O ato de embalar os talheres num bar, lanchonete e restaurante traz em si vários processos de “bastidores”. É necessário comprar a embalagem, embalar os talheres e, a cada saquinho rasgado ou amassado, recolhê-los com agilidade, visto que muitos vão parar no chão dos estabelecimentos.  

Segundo estimativas da Abrasel, um funcionário gasta, em média, uma hora para embalar 300 talheres. Na conta do desnecessário hábito das embalagens para garfo e faca, entram os gastos com o material, mas não só. É preciso somar também o tempo gasto com a compra das famigeradas sacolinhas e a hora de trabalho desse funcionário – isso sem falar no custo para o meio ambiente. 

No Alecrim Sabor & Saúde, em Porto Alegre (RS), o custo de mão de obra também pesou na decisão de abandonar os saquinhos. O proprietário do restaurante, Anor Filipi, conta que, além da compra do material, a equipe precisava dedicar parte da rotina para embalar os talheres antes da abertura do buffet. Como os saquinhos são leves, muitos ainda acabavam no chão ao longo do atendimento, o que aumentava o trabalho operacional. 

“A gente tinha que colocar, todos os dias, colher de sopa, colher de sobremesa, garfo e faca dentro do saquinho antes de abrir o buffet. Isso tomava tempo das funcionárias e ainda gerava desperdício, porque muitas vezes o cliente não usava todos os itens e tudo precisava voltar para a lavagem. Quando passamos a deixar os talheres higienizados e separados em caixas, o processo ficou mais ágil, reduziu custos e liberou mais tempo da equipe”, afirma. 

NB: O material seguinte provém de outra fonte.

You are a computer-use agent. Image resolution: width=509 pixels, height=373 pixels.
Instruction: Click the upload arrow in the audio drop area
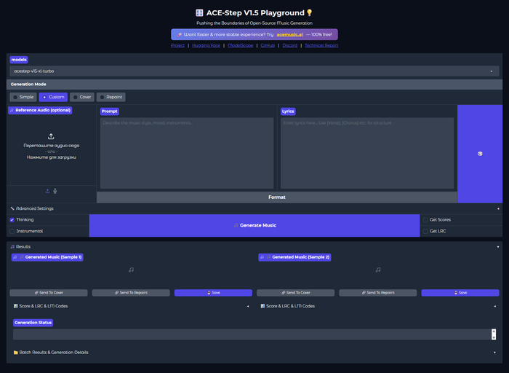[51, 136]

De norte a sul do país, empresários do setor têm revisto o uso de embalagens para envolver talheres. O hábito, incorporado durante a pandemia, hoje é questionado por não representar ganho efetivo de segurança, ao mesmo tempo em que amplia a geração de resíduos, eleva custos operacionais e consome tempo de trabalho das equipes.  

Em meio à busca por processos mais eficientes e sustentáveis, cresce a percepção de que higiene e organização podem ser garantidas por alternativas mais simples, sem recorrer ao plástico de uso único ou ao papel.